Last summer Benton Harbor schools won a three-year, $18 million grant to improve student success. But the district is having major financial problems.
Now the district says it doesn’t have the staff it needs to put the grant money to work, so it’s giving up the grant after one year. The district hopes to be able to get the grant back for the 2016-17 school year.
For perspective, the district’s deficit is around $16 million. Its total revenues last year were $33 million.
“It’s a shame,” school board president Sharon James said. “We certainly could use the resources.”
James says the school board recognizes it doesn’t have “appropriate staffing and financial oversight to effectively and efficiently administer” the grant at this time. James says they had the staff at the building level to support the grant, but not at the central office.
James says the central office is severely understaffed. Turnover rates have been high, she says, and financial constraints have added to the problem.
Next school year the intermediate school district in Berrien County is expected to take over Benton Harbor schools’ business office. James believes this will help put the district in a place where it will be able to administer the grant.
Benton Harbor applied for the grant last summer, but in September the district entered into a consent agreement with the state after the governor declared a financial emergency existed.
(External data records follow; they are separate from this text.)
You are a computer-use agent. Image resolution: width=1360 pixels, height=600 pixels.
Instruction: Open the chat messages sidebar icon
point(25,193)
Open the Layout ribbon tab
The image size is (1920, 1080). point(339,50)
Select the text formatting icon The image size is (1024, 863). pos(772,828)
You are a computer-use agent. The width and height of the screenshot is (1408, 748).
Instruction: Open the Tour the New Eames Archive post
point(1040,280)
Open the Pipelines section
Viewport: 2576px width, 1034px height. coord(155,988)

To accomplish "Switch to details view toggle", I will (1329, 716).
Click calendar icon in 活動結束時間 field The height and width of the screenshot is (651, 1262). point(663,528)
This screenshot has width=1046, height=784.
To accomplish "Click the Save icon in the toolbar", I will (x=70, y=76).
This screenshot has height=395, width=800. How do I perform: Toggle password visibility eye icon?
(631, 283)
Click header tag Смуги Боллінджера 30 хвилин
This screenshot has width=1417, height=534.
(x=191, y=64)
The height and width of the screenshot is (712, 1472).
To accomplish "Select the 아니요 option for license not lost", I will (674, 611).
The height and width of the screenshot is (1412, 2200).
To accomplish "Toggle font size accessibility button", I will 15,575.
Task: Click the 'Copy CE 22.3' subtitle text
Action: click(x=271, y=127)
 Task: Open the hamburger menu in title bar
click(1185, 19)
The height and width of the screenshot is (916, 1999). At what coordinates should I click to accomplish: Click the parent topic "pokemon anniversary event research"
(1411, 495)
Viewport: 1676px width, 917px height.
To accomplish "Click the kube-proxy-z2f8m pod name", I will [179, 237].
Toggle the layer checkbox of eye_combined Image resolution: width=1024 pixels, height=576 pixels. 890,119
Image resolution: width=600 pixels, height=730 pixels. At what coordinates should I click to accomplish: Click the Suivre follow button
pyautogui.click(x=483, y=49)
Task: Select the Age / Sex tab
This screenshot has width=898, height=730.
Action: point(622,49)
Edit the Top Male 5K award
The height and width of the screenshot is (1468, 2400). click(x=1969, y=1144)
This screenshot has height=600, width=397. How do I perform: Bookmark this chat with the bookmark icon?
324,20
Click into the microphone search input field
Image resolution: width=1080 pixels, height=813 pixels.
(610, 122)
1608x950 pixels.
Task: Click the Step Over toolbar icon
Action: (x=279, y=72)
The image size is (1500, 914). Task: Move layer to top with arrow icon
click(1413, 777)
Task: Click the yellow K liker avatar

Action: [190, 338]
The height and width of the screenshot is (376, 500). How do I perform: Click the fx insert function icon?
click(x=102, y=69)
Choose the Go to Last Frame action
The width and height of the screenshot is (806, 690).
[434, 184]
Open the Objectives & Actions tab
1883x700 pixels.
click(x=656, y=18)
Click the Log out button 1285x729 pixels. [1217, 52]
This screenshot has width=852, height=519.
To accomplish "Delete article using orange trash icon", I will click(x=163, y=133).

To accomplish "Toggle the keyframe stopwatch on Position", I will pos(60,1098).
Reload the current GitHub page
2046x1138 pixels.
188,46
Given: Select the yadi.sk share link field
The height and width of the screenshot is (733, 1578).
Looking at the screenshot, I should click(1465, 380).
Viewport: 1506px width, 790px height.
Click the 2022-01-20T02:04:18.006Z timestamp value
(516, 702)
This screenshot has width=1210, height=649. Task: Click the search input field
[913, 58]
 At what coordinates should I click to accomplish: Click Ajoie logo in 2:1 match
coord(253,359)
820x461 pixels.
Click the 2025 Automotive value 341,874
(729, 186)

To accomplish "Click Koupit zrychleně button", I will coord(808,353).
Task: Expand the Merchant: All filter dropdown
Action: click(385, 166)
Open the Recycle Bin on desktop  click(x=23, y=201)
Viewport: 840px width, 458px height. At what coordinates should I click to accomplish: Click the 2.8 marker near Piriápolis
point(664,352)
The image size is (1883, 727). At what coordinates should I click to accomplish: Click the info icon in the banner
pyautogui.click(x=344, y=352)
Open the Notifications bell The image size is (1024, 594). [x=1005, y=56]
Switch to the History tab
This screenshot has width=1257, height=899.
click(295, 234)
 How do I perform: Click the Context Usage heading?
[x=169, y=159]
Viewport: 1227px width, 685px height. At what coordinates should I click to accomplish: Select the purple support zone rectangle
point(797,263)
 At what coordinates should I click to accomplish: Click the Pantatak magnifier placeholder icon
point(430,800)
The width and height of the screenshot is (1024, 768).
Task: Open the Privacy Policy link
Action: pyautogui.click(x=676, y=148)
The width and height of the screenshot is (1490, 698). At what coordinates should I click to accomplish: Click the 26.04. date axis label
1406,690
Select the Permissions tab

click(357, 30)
The district had to redo its budget under this agreement. That budget had different staffing levels than the grant application detailed, according to consent agreement consultant Cynthia LaGrow. The new budget did not include funding for a person to oversee compliance and the budget for the grant.
Michigan’s Department of Education denied funding for two central office staffers to oversee the grant. MDE spokesman Bill DiSessa says the department felt these positions were “unnecessary” because the district already had a full-time grant coordinator at each of the three buildings where the grant was to be used.
“Benton Harbor Area Schools could not articulate what the two additional district-level positions would do differently than the full-time, building-level coordinators,” DiSessa wrote in an email.
DiSessa says no grant recipients are allowed to duplicate roles and responsibilities at both the building and central office level. MDE gave the district the option of funding the central office positions they wanted, if they agreed to reduce funded staff at the school building level.
“BHAS did not choose this option,” DiSessa said.
School Board President Sharon James says the district simply doesn’t have the staff it needs to use the grant to make a difference for students right now. And she says the school board didn’t want to continue using the money and not come into compliance with the grant’s rules.
The district recieved $5.6 million dollars from the grant for the 2014-15 school year.
James is “very hopeful” Michigan’s Department of Education will allow them to keep the grant after next year. “People are advising us at the state level on this,” she said.
MDE is likely to wait until next summer to make an official decision, according to DiSessa, giving the district “some time to get things in order.”
The grant was to pay for technology improvements, professional development, and data coaching for teachers and administrators, a longer school day and school year, and promote incentives for teaching staff.
Giving up the grant does mean other schools will get the money instead. Schools with high rates of students in poverty and those with persistently low academic results are eligible.